* **WHAT YOU NEED TO DO**: Produce the records below again, word for word, but stop after the line that contains "Click vertical scrollbar".

Stored data entries

'''

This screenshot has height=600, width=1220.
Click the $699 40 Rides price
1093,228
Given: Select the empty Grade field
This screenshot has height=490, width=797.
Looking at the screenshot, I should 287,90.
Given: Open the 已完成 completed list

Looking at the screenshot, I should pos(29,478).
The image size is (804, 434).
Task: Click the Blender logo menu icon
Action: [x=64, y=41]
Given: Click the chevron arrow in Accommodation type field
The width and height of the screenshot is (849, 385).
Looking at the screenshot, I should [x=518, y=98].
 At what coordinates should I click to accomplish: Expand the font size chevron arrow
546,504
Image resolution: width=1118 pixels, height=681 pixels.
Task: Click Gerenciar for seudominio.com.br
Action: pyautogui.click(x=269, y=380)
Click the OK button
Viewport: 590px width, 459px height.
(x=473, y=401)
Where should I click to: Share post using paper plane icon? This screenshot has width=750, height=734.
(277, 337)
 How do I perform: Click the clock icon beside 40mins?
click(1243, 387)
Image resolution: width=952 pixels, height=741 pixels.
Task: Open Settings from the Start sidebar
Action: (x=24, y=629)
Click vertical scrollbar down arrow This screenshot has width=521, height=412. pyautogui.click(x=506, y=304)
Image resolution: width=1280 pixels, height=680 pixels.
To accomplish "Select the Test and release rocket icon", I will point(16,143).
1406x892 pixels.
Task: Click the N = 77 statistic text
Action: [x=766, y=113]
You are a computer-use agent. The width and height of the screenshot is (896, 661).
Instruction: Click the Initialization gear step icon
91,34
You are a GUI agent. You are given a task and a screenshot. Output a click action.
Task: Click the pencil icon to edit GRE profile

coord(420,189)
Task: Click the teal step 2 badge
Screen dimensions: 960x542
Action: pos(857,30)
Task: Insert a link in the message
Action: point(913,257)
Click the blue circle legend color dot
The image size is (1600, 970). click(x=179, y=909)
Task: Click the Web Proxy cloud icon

'''

* **TASK SOLUTION**:
This screenshot has height=600, width=1220.
Click the $699 40 Rides price
1093,228
Given: Select the empty Grade field
This screenshot has height=490, width=797.
Looking at the screenshot, I should 287,90.
Given: Open the 已完成 completed list

Looking at the screenshot, I should pos(29,478).
The image size is (804, 434).
Task: Click the Blender logo menu icon
Action: [x=64, y=41]
Given: Click the chevron arrow in Accommodation type field
The width and height of the screenshot is (849, 385).
Looking at the screenshot, I should [x=518, y=98].
 At what coordinates should I click to accomplish: Expand the font size chevron arrow
546,504
Image resolution: width=1118 pixels, height=681 pixels.
Task: Click Gerenciar for seudominio.com.br
Action: pyautogui.click(x=269, y=380)
Click the OK button
Viewport: 590px width, 459px height.
(x=473, y=401)
Where should I click to: Share post using paper plane icon? This screenshot has width=750, height=734.
(277, 337)
 How do I perform: Click the clock icon beside 40mins?
click(1243, 387)
Image resolution: width=952 pixels, height=741 pixels.
Task: Open Settings from the Start sidebar
Action: (x=24, y=629)
Click vertical scrollbar down arrow This screenshot has width=521, height=412. pyautogui.click(x=506, y=304)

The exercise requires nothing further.